Soykırım Suçunu Oluşturan Birinci Maddi Unsur: Kasten Öldürmek
Bu unsur bir grubun üye veya üyelerinin kasten, yok etme niyetiyle öldürülmesi ile oluşur. Bir veya daha fazla kişinin ölümü farksızdır. Öldürmedeki amaç esas alınmaktadır. Uluslararası Ceza Mahkemesi’nin kuruluş belgesi olan Roma Statüsünün Suçun Unsurları Bölümünün 6. maddesinde kasten öldürmenin soykırım kapsamı içinde değerlendirilmesi için gerekli şartları şu şekilde sıralamıştır:
– Failin bir veya birden fazla kişiyi öldürmesi;
– Mağdurların, belli bir ulusal, etnik, ırki ya da dini gruba bağlı olması;
– Failin, söz konusu grubu tamamen veya kısmen yok etme kastıyla hareket etmiş olması;
– Fiilin, söz konusu özel kasıt kapsamında gerçekleştirilmesi gereklidir.
İkinci Maddi Unsur: Kişilerin Bedensel veya Ruhsal Bütünlüklerine Ağır Zarar Verilmesi
Bu maddi unsurda ise soykırım suçuna hedef olan grubun üye veya üyelerine özel olarak zihinsel veya bedensel zarar verilmesinin soykırım suçunu oluşturacağı yazılır.
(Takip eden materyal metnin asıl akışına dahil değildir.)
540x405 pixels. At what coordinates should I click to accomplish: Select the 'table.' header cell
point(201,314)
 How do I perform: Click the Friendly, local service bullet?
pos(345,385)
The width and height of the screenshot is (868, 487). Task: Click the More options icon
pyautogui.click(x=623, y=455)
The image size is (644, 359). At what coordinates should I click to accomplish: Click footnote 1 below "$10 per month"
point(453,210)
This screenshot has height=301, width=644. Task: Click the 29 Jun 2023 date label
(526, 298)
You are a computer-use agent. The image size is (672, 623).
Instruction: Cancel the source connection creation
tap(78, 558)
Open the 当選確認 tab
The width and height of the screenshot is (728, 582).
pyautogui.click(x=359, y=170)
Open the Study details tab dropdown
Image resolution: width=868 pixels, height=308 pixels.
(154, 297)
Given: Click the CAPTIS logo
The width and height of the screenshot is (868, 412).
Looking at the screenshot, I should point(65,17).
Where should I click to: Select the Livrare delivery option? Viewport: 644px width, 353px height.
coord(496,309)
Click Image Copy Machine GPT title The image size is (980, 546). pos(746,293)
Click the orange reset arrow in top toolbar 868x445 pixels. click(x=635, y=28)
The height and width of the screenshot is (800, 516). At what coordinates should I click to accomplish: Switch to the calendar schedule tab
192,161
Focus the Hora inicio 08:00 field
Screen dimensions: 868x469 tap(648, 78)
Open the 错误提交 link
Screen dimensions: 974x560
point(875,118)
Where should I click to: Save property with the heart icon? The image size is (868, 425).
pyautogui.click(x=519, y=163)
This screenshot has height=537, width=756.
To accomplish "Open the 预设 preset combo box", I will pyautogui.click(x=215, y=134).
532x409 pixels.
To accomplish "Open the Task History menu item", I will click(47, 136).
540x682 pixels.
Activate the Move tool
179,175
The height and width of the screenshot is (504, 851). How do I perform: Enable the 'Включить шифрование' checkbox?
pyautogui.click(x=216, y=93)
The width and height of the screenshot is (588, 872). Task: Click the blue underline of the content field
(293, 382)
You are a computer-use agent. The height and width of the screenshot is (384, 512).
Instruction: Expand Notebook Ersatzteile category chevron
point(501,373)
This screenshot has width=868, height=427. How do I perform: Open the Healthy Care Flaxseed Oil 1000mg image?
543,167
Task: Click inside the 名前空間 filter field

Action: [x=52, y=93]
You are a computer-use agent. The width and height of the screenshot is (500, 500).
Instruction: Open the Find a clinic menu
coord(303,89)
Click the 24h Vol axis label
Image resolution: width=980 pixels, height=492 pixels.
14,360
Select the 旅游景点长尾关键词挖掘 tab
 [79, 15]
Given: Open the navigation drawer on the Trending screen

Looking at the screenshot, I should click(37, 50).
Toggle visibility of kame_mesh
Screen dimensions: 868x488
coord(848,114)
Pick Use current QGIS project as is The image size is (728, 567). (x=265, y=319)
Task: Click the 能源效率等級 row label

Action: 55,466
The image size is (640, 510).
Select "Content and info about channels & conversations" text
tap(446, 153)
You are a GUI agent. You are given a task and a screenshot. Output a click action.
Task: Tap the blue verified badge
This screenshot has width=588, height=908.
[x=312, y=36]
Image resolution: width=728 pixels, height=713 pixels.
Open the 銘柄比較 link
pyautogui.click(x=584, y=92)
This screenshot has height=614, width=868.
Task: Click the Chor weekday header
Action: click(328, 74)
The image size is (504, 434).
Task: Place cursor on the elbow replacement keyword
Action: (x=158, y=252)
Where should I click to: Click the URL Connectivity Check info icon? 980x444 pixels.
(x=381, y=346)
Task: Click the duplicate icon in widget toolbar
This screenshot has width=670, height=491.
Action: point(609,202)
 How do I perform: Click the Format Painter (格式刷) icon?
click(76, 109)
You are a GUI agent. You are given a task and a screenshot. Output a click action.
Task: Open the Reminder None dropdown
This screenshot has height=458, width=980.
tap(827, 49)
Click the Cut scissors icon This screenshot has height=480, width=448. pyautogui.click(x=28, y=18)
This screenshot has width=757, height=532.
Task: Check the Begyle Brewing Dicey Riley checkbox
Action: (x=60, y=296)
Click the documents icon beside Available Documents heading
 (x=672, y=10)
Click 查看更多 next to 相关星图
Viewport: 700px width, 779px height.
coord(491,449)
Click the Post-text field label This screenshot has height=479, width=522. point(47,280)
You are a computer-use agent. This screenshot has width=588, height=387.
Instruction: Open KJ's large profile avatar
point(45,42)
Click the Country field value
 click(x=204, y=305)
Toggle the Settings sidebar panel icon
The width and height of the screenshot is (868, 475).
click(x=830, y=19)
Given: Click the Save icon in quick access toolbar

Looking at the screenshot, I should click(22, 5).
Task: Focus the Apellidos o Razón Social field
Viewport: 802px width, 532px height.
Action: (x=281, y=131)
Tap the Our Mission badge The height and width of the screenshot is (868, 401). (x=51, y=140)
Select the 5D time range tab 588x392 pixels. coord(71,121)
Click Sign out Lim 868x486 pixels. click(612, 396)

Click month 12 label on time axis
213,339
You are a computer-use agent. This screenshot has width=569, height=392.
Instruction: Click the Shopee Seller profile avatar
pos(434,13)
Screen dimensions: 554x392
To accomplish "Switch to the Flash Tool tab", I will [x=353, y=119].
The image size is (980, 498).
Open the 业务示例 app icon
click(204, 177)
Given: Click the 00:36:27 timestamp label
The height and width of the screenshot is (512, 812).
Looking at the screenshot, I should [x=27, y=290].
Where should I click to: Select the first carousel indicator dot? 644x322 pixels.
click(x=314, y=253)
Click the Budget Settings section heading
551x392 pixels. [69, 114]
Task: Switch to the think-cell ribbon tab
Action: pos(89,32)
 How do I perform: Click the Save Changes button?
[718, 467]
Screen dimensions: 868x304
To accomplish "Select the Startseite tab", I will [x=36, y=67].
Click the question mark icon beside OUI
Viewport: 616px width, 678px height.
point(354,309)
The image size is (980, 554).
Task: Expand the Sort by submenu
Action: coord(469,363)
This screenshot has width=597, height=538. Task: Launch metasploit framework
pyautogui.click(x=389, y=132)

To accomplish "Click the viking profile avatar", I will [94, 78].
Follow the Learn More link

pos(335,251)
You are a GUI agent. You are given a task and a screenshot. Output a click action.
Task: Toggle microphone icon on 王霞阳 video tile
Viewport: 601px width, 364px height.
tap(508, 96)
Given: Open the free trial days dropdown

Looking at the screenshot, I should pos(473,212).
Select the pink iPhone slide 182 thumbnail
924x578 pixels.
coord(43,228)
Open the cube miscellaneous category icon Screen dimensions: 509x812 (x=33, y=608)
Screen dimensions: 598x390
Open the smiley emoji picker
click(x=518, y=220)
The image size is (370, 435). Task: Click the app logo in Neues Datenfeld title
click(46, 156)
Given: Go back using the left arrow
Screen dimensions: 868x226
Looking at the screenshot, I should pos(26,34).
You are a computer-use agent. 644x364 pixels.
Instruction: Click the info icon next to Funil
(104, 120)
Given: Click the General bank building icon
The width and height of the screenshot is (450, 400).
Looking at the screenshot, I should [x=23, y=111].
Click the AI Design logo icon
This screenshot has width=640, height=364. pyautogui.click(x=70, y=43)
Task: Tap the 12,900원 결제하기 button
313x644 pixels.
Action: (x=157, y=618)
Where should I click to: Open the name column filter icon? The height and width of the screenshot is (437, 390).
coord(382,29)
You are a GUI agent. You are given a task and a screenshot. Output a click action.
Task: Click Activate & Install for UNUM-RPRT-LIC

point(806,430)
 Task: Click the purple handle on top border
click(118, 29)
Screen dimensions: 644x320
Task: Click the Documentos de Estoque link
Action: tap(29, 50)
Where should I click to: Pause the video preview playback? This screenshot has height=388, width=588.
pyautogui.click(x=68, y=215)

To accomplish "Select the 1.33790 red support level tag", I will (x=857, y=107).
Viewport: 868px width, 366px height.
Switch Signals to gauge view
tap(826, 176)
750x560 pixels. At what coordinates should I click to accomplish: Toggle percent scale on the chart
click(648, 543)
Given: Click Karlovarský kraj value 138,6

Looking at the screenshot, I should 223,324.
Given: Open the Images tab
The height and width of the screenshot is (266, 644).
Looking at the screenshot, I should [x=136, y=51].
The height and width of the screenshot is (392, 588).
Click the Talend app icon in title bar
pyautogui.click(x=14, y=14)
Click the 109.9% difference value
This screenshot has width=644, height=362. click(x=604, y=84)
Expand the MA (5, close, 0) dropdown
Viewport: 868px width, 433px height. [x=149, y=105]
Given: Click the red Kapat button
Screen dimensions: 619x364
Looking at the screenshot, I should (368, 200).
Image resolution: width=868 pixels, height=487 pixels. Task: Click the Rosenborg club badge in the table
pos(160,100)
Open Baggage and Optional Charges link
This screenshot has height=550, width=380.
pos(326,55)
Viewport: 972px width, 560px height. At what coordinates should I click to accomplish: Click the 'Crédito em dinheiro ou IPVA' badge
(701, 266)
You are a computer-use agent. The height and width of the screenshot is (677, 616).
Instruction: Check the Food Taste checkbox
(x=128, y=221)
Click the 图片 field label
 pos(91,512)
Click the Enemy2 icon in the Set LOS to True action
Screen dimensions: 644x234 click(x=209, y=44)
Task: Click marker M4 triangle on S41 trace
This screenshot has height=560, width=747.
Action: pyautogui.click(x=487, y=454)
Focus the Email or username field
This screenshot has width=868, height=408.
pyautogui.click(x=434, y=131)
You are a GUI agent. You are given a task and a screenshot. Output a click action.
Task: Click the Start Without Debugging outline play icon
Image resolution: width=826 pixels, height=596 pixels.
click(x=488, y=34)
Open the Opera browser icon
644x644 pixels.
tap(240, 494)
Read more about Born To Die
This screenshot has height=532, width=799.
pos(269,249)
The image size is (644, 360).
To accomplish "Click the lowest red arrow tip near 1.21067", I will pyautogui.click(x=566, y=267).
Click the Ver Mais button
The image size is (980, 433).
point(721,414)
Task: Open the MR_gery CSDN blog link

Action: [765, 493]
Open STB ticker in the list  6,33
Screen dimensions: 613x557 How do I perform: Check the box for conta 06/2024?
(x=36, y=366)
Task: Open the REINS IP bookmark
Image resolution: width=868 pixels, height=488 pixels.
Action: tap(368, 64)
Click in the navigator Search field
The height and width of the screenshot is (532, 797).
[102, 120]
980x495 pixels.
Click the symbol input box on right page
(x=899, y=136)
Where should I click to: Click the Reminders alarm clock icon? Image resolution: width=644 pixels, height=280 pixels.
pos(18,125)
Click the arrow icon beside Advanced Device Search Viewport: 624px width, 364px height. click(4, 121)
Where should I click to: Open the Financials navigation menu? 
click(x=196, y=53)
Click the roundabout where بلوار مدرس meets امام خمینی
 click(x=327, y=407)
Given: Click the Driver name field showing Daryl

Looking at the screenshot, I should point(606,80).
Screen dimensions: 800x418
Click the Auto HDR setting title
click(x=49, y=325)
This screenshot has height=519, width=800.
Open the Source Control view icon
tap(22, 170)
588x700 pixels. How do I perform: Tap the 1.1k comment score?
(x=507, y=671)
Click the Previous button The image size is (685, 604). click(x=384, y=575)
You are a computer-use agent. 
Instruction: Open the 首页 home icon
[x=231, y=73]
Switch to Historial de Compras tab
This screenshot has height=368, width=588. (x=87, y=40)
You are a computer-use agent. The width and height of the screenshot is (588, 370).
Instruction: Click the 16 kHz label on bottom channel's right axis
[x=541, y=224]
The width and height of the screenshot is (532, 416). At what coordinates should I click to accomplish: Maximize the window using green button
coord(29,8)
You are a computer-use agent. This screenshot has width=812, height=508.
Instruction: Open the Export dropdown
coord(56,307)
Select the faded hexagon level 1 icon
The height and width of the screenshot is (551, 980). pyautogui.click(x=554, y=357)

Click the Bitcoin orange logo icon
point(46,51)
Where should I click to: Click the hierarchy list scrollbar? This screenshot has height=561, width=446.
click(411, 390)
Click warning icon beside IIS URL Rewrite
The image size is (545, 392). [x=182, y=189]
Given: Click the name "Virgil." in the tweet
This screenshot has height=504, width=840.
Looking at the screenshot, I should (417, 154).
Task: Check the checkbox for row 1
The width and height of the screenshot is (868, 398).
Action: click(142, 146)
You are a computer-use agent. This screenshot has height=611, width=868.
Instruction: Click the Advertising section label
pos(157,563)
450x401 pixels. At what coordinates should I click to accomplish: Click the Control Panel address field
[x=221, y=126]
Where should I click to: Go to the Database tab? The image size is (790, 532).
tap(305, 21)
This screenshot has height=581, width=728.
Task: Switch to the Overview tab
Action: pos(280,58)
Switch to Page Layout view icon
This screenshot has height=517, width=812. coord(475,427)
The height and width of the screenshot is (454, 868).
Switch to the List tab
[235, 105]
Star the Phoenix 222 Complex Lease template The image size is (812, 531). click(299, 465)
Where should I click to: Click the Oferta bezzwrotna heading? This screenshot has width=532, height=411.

UCM (Uluslararası Ceza Mahkemesi), bedensel zararı vücut bütünlüğüne, iç veya dış organlara zarar veren her türlü hareket olarak tanımlanmıştır. Mahkeme kastedilen zararın iyileşemez ve kalıcı bir hasardan ziyade normal hayat şartlarının idame ettirilmesine engel olacak her türlü uzun süreli zararın bu kapsama girdiği kararını vermiştir. Bedensel ve zihinsel ağır zarar verilmesi kavramına; işkence, insanlık dışı ve küçük düşürücü muameleler, her türlü cinsel şiddet, dayak ile uygulanan sorgular, ölüm tehditleri ve sınır dışı etmenin de bedensel ve zihinsel zarar kapsamına girdiği belirtilmiştir.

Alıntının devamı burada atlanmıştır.